━━ Data for this exercise ━━

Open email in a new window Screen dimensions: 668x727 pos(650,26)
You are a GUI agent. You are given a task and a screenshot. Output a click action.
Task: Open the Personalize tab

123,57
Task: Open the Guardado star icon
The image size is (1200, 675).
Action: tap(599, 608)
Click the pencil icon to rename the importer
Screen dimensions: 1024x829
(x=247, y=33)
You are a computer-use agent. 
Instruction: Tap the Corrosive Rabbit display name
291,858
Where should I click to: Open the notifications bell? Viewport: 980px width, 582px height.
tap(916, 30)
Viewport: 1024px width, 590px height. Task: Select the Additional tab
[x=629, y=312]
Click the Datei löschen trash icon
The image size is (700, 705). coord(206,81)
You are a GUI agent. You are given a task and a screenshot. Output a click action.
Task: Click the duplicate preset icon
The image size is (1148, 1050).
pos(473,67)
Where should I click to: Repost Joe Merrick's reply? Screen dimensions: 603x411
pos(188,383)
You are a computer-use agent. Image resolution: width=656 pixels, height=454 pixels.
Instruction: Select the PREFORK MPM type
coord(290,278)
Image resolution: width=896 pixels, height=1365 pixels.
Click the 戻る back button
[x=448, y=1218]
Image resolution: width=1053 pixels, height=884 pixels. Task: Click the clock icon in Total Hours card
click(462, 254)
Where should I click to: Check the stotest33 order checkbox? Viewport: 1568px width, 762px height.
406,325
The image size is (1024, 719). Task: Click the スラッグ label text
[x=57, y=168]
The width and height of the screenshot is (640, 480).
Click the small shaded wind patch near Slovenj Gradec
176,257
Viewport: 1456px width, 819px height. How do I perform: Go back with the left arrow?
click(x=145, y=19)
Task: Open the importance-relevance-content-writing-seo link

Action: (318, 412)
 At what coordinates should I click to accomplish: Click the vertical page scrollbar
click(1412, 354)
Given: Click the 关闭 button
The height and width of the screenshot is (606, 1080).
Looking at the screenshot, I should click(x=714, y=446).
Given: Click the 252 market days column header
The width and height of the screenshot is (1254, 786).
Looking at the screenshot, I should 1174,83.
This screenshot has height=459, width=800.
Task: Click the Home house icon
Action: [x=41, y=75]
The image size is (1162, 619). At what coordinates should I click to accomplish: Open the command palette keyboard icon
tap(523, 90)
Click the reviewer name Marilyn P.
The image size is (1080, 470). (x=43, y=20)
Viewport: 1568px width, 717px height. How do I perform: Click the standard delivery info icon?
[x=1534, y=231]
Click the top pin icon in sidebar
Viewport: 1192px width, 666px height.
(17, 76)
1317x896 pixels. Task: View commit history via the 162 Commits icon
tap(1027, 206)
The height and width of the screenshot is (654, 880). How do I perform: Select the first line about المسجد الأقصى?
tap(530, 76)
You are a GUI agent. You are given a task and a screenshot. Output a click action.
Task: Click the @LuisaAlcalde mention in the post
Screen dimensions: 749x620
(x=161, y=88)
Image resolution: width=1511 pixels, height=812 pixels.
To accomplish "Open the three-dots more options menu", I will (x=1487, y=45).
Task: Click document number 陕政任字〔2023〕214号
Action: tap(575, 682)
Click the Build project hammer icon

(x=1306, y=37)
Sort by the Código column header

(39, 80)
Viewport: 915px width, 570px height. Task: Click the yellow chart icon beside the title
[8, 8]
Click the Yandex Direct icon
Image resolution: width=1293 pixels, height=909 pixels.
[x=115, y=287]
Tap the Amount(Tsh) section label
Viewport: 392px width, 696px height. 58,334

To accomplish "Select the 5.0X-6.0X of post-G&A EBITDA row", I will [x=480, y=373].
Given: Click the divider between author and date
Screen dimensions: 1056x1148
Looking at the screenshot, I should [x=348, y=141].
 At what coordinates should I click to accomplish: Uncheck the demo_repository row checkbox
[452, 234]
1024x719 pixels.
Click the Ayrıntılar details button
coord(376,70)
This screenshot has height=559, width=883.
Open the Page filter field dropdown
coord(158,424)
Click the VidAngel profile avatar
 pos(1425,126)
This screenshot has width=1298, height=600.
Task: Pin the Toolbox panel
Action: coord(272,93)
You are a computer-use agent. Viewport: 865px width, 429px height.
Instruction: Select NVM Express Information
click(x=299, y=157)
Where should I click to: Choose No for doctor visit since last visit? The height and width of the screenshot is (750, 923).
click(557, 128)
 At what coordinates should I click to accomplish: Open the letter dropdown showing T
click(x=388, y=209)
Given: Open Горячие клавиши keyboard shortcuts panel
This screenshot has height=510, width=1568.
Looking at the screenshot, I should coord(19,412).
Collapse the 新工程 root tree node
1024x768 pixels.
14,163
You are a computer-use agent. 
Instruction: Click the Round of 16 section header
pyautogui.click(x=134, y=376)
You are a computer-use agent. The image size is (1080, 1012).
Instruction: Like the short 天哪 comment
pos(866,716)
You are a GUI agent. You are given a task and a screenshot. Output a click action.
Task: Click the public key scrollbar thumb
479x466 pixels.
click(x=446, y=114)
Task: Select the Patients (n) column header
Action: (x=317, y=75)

━━━

## Your objective
Show each line in the data where the string "computer" appears.

## Output
You are a computer-use agent. 
You are a computer-use agent. Image resolution: width=656 pixels, height=454 pixels.
You are a computer-use agent. Viewport: 865px width, 429px height.
You are a computer-use agent. 
You are a computer-use agent. The image size is (1080, 1012).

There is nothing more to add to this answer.